The make, size, and condition of a small catamaran all play a role in its price. Racing catamarans like Hobie Cats, which are very popular with the sailing community, range in price from $10,000 to $30,000. Generally, an open racing catamaran costs between $10,000 and $20,000 and is readily available for less than $50,000.

The Cost of a Secondhand Catamaran for Cruising


Pre-owned catamaran’s average cost per foot :

The average pre-owned catamaran costs about more than 30% less than a new one:

  • $2,200 per ft for less than 30 feet
  • $9,000 per ft for 30 to 50 feet
  • $16,200 per ft for 50 to 75 feet
  • $30,900 per ft for 75 to 120 feet

There are certain pros and cons to buying pre-owned catamarans. Around $250,000 is the typical price of a 40-foot secondhand catamaran. In the 1990s, these types of catamarans became popular, and the age of the boat isn’t much of a factor.

A used cat for sale under $100K is about as cheap as you’re going to get. It’s possible to get a tiny vintage catamaran or one that needs repairs, such as new masts or rigging. Fixing a cat can save owners up to $50K. Therefore, the trade-off is worth it for them.

The most expensive pre-owned catamarans typically cost between $700K and $1 million.
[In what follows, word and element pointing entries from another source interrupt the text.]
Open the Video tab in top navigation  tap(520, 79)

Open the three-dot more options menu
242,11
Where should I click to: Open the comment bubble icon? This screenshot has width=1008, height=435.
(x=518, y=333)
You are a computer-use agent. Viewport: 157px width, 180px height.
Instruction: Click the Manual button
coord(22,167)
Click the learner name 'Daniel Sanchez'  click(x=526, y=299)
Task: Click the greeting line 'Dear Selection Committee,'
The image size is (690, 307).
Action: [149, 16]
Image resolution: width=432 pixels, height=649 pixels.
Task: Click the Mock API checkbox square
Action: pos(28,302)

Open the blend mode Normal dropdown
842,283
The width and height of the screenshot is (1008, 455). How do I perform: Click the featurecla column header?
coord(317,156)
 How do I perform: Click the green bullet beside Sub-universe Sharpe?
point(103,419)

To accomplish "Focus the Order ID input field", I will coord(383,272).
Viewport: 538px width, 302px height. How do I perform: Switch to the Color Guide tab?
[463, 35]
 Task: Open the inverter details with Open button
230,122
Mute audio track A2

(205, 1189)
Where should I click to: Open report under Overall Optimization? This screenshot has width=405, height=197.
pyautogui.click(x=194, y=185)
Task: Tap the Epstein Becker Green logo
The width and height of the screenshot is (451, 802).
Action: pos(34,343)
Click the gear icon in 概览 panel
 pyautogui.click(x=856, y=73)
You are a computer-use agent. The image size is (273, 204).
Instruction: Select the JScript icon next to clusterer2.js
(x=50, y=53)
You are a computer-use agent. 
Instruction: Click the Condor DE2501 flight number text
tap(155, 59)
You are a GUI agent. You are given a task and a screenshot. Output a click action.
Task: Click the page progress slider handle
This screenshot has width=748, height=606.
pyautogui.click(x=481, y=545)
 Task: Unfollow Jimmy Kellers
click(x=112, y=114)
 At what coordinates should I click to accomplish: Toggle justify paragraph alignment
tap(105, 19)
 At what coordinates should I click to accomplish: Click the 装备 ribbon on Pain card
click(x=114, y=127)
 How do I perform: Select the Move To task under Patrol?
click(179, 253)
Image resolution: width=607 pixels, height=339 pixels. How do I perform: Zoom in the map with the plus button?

These 45- to 55-foot-long vessels represent the apex of the industry. They’re typically no more than a few years old. 

It’s not uncommon to find a pre-owned 2019 Lagoon 450F for roughly $550,000 to $620,000, or $635,500 brand new, with a wave-piercing hull. The depreciation on late-model catamarans is relatively minor.

There are a plethora of variables at play when determining the price of a secondhand cruising catamaran. The age of the boat is the most important determining factor in its price. 

Most newer and late-model catamarans, even those made by reputable manufacturers, are in the $100,000 price range. Many sailors can’t afford to buy a sailboat outright, therefore this is a barrier to entry.

Catamarans Before the ’90s

old Catamarans

Used catamarans from the 1970s and 1980s can find for significantly less money, and the main consideration is the boat’s condition. Interior, rigging/hull conditions are all included in this category. 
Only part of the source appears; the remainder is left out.